Julianne Cerasoli

Mercedes melhor que em 2014 e Williams sentindo o golpe

No último GP de 2014 parecia que as coisas seriam bem diferentes
No último GP de 2014 parecia que as coisas seriam bem diferentes

Quando chegamos à metade da temporada passada, o cenário não era tão diferente: a Mercedes dominava, mas havia perdido duas corridas em dias nos quais tomou decisões erradas ou foi pega de surpresa pelas condições. Porém, ainda assim liderava com extrema facilidade, somando 393 pontos contra 219 da Red Bull, 142 da Ferrari e 135 da Williams, que naturalmente viria a crescer na segunda metade muito em função dos tipos de pista.

Mas era o primeiro ano de uma tecnologia nova, eles tinham acertado tanto no motor, quanto no chassi – e na sintonia entre ambas as fábricas.
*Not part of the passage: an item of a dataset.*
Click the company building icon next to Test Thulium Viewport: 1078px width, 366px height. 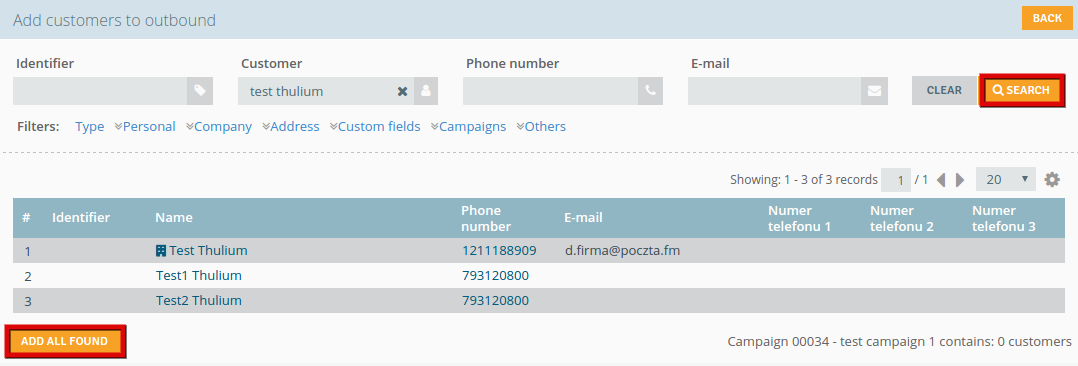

Na segunda temporada, a possibilidade de crescimento seria naturalmente menor e os outros diminuiriam a diferença, ainda mais com a chance de desenvolver seus propulsores ao longo da temporada.

Não é o que temos visto em 2015.

Atualmente, a Mercedes soma 383 pontos e tem as rivais mais próximas que há 12 meses – Ferrari tem 236 e Williams, 151, mas isso se deve muito em função da Red Bull ter saído da equação. Quando analisamos os números, impressiona como a Mercedes conseguiu aumentar sua vantagem.
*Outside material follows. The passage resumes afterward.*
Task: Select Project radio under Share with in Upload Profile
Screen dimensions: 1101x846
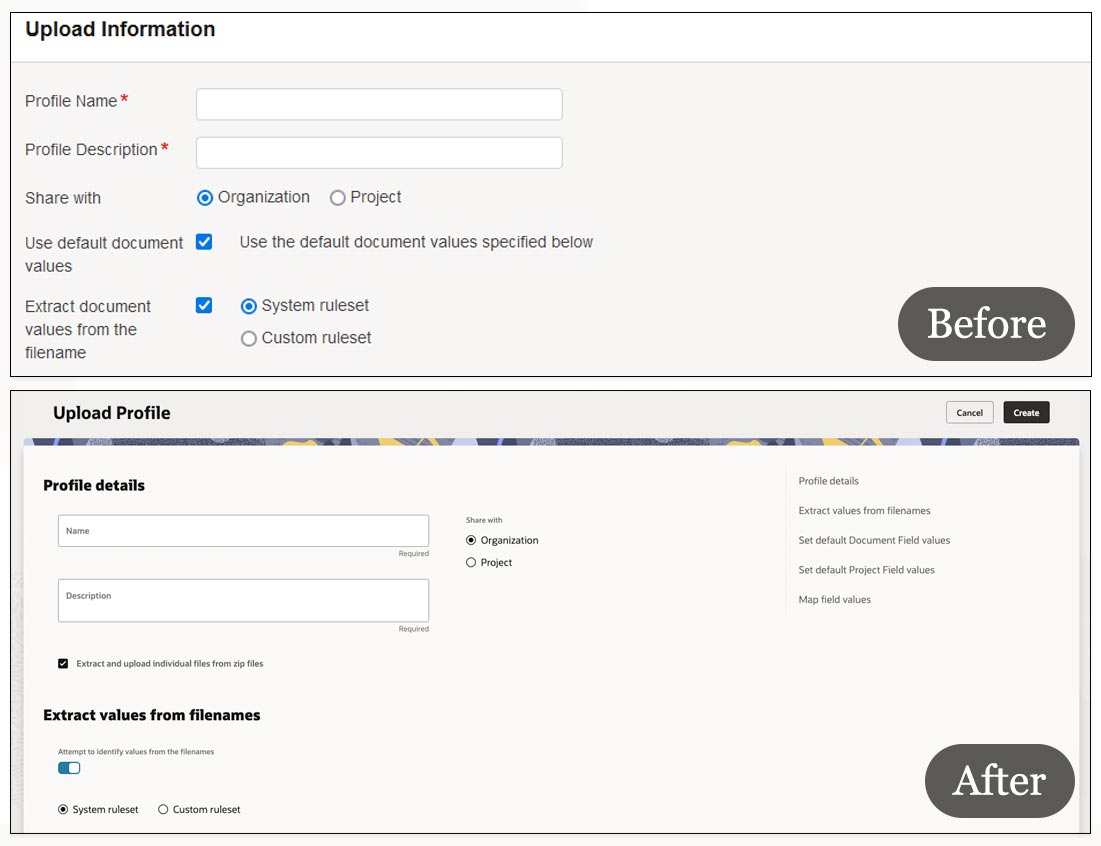Action: click(x=471, y=563)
O que mais salta aos olhos é a vantagem em corrida. Nas últimas 10 etapas do campeonato passado, ou seja, quando teoricamente os rivais já tinham tido tempo de corrigir os erros iniciais, apenas em uma ocasião – no GP do Brasil – a diferença superou os 30s entre a melhor Mercedes e o melhor rival. Nas 10 primeiras provas de 2015, isso aconteceu em três oportunidades.

Um dos fatores que explicam esse tipo de diferença, algo que não vimos nos anos de domínio da Red Bull, são os pneus que, ao serem mais resistentes, permitem que o carro mais equilibrado demonstre mais o seu poder. Mas todos estão calçados com a mesma borracha.

O que preocupa os rivais – e não é surpreendente ver que estejam sendo discutidas mudanças que até colocariam em risco a evolução conquistada nos últimos anos em termos de ultrapassagens simplesmente para chacoalhar a relação de forças – é que a Mercedes segue evoluindo. O motor deu um passo importante no Canadá mesmo sem a utilização de nenhum token – e deve dar outro na Bélgica. E o fato é que a vantagem está se tornando grande demais para ser tirada sem uma ajudinha das regras.

A segunda briga é pelo vice-campeonato. Observando o que Ferrari e Williams fizeram até aqui, fica difícil para o time de Grove, mesmo contando com a expectativa de uma segunda metade melhor no campeonato, uma vez que o carro, pelo menos no papel, só deve patinar em Cingapura nas últimas nove etapas. O que temos visto é a confirmação da dificuldade que a própria equipe previa antes do início da temporada: a briga desigual de recursos com os grandes.

O modelo atual da Fórmula 1 privilegia as montadoras – o que não é coincidência, lembrando que o melhor momento financeiro da categoria aconteceu quando elas estavam investindo aos montes. E quando se tem Mercedes e Ferrari trazendo novidades para o carro em quase todas as etapas, concentrando-se no desenvolvimento contínuo em detrimento de grandes pacotes, o ritmo de evolução torna-se forte demais para uma equipe como a Williams que, apesar de ter deixado de ser time médio, ainda não pode atirar dinheiro pela janela fabricando peças sem a certeza de que elas trarão benefícios efetivos. Depois de muito tempo no ostracismo, o time de Grove está no caminho certo, isso é evidente, mas a ladeira agora ficou mais íngreme.